» Document passage:
%%

Re: [PATCH] tracing: Fix trace_pipe_raw read panic

From: Steven Rostedt
Date: Tue Aug 01 2017 - 12:23:08 EST



Hmm, I applied this without taking too much of a look at it. I'm going
to modified it a little (sorry, I'm about to take another trip and need
to get this tested before I leave).

Comments below...


On Mon, 24 Jul 2017 15:21:06 +0800
Chunyu Hu <chuhu@xxxxxxxxxx> wrote:

> per_cpu trace directories and files are created for all possible cpus,
> but only the cpus which have ever been on-lined have their own per cpu
> ring buffer (allocated by cpuhp threads). While trace_buffers_open, the
> open handler for trace file 'trace_pipe_raw' is always trying to access
> field of ring_buffer_per_cpu, and would panic with the NULL pointer.
>
> Align the behavior of trace_pipe_raw with trace_pipe, that returns -NODEV
> when openning it if that cpu does not have trace ring buffer.
>
> Reproduce:
> cat /sys/kernel/debug/tracing/per_cpu/cpu31/trace_pipe_raw
> (cpu31 is never on-lined, this is a 16 cores x86_64 box)
>
> Tested with:
> 1) boot with maxcpus=14, read trace_pipe_raw of cpu15.
> Got -NODEV.
> 2) oneline cpu15, read trace_pipe_raw of cpu15.
> Get the raw trace data.

%%

» Supplied material:
%%

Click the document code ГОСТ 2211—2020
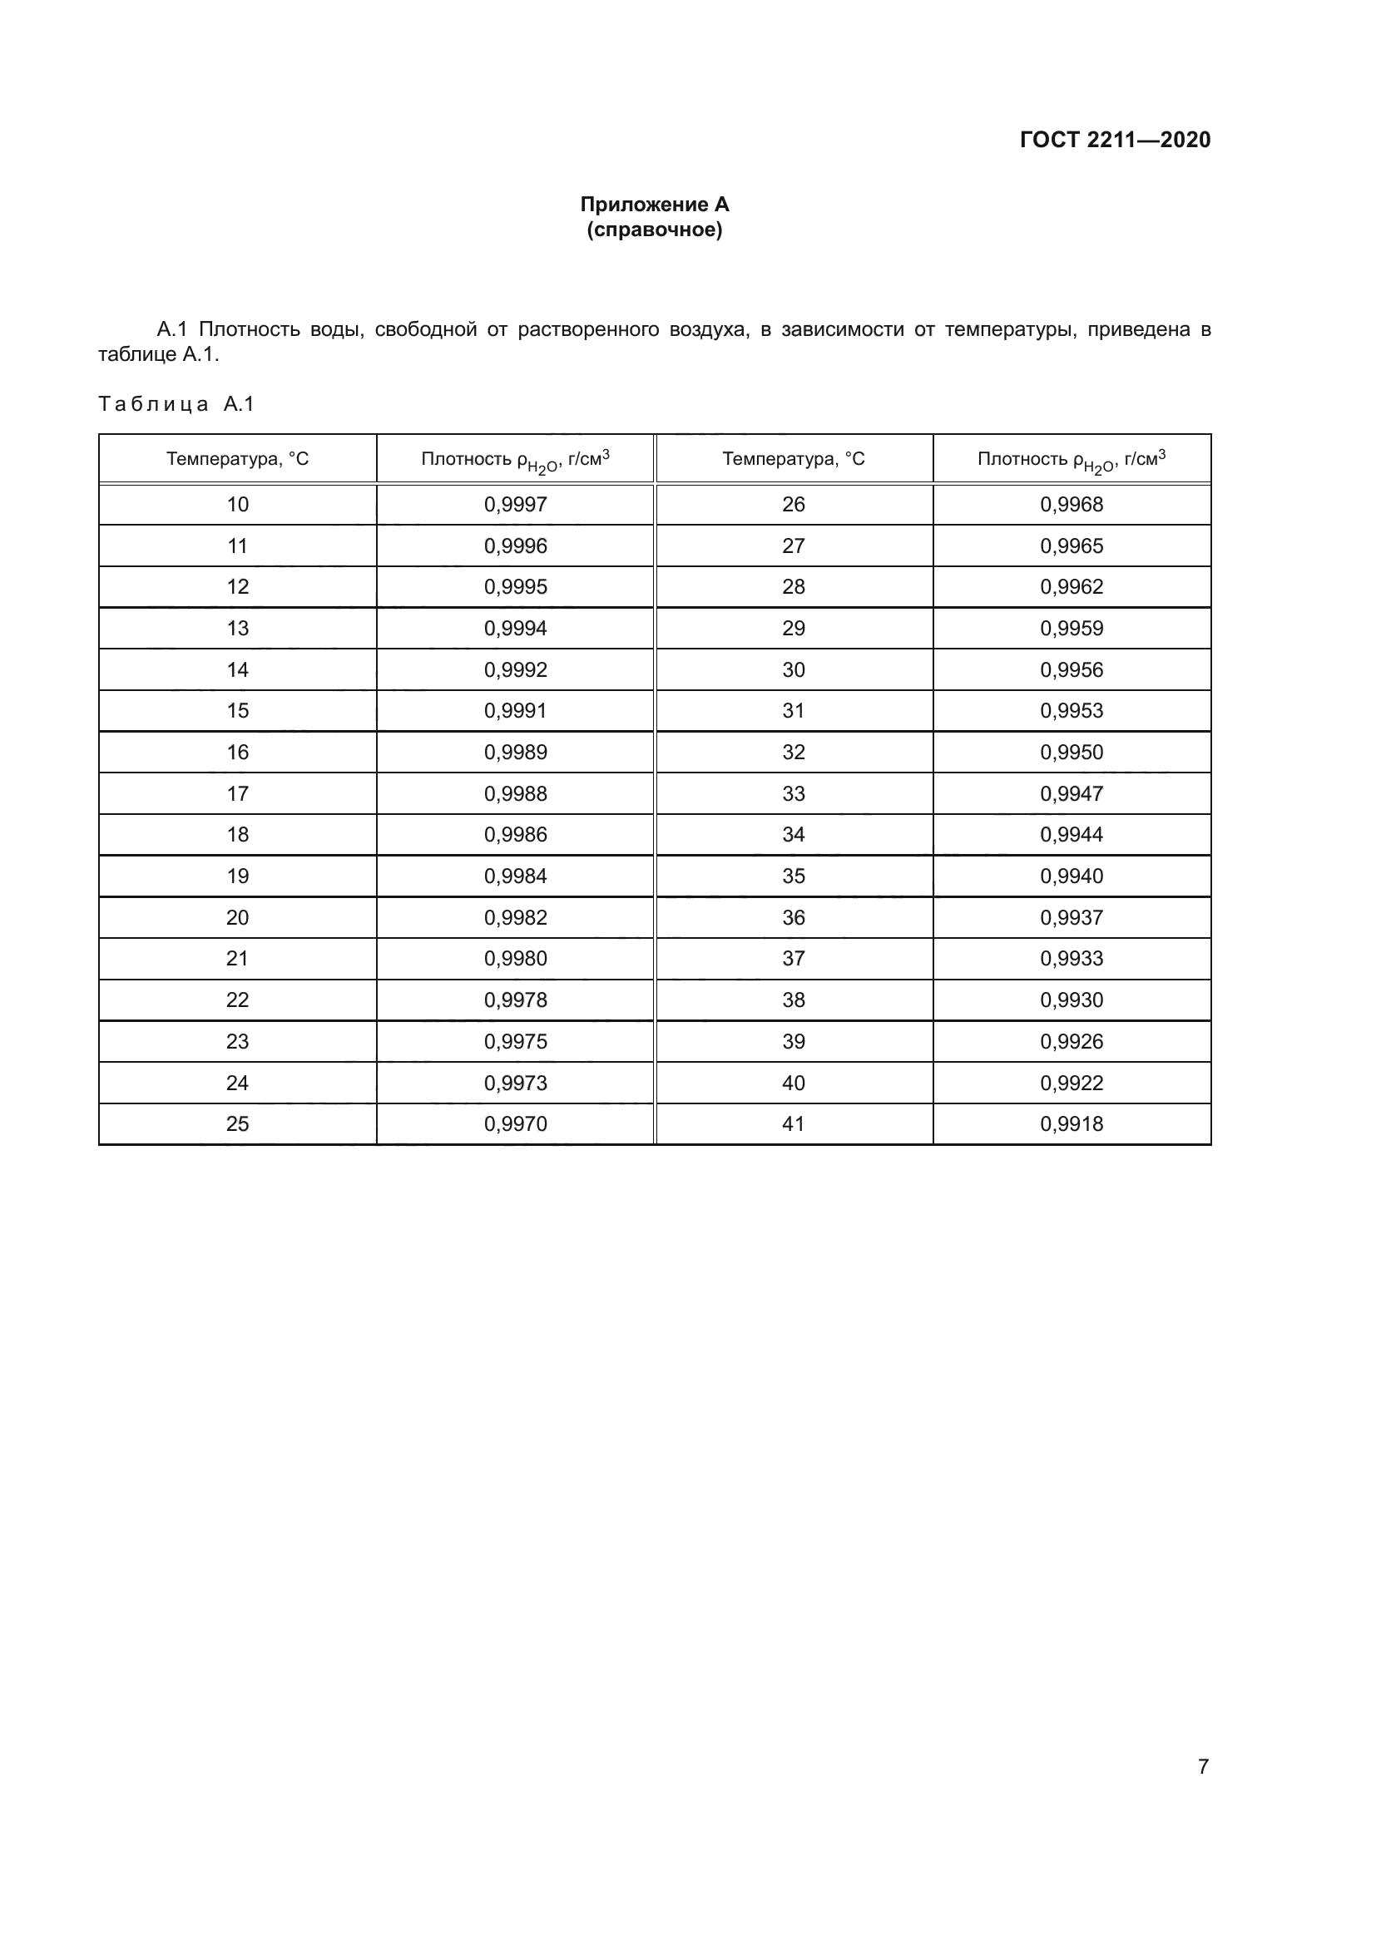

%%

» Stated problem A:
Print the trace_pipe_raw patch reply verbatim, everything from "Re: [PATCH] tracing: Fix" down to "Comments below...".
» Stated problem B:
In the trace_pipe_raw patch reply, which boot parameter was used in the first test?
» Stated problem C:
Write the next part of the trace_pipe_raw patch reply, picking up after its final line.

» Task response A:
Re: [PATCH] tracing: Fix trace_pipe_raw read panic

From: Steven Rostedt
Date: Tue Aug 01 2017 - 12:23:08 EST



Hmm, I applied this without taking too much of a look at it. I'm going
to modified it a little (sorry, I'm about to take another trip and need
to get this tested before I leave).

Comments below...

» Task response B:
maxcpus=14

» Task response C:
>
> Call trace:
> [ 5760.950995] RIP: 0010:ring_buffer_alloc_read_page+0x32/0xe0
> [ 5760.961678] tracing_buffers_read+0x1f6/0x230
> [ 5760.962695] __vfs_read+0x37/0x160
> [ 5760.963498] ? __vfs_read+0x5/0x160
> [ 5760.964339] ? security_file_permission+0x9d/0xc0
> [ 5760.965451] ? __vfs_read+0x5/0x160
> [ 5760.966280] vfs_read+0x8c/0x130
> [ 5760.967070] SyS_read+0x55/0xc0
> [ 5760.967779] do_syscall_64+0x67/0x150
> [ 5760.968687] entry_SYSCALL64_slow_path+0x25/0x25
>
> Signed-off-by: Chunyu Hu <chuhu@xxxxxxxxxx>
> ---
> kernel/trace/ring_buffer.c | 5 +++++
> kernel/trace/trace.c | 14 +++++++++++++-
> 2 files changed, 18 insertions(+), 1 deletion(-)
>
> diff --git a/kernel/trace/ring_buffer.c b/kernel/trace/ring_buffer.c
> index 4ae268e..66c109e 100644
> --- a/kernel/trace/ring_buffer.c
> +++ b/kernel/trace/ring_buffer.c
> @@ -3002,6 +3002,11 @@ int ring_buffer_write(struct ring_buffer *buffer,
> }
> EXPORT_SYMBOL_GPL(ring_buffer_write);
>
> +bool rb_per_cpu_allocated(struct ring_buffer *buffer, int cpu)
> +{
> + return !!cpumask_test_cpu(cpu, buffer->cpumask);

The "!!" is not needed. The compiler will convert it for you.

> +}
> +
> static bool rb_per_cpu_empty(struct ring_buffer_per_cpu *cpu_buffer)
> {
> struct buffer_page *reader = cpu_buffer->reader_page;
> diff --git a/kernel/trace/trace.c b/kernel/trace/trace.c
> index 42b9355..508a1ca 100644
> --- a/kernel/trace/trace.c
> +++ b/kernel/trace/trace.c
> @@ -6542,11 +6542,16 @@ static int snapshot_raw_open(struct inode *inode, struct file *filp)
>
> #endif /* CONFIG_TRACER_SNAPSHOT */
>
> +extern bool rb_per_cpu_allocated(struct ring_buffer *buffer, int cpu);
> +

This must be in a header file.


> static int tracing_buffers_open(struct inode *inode, struct file *filp)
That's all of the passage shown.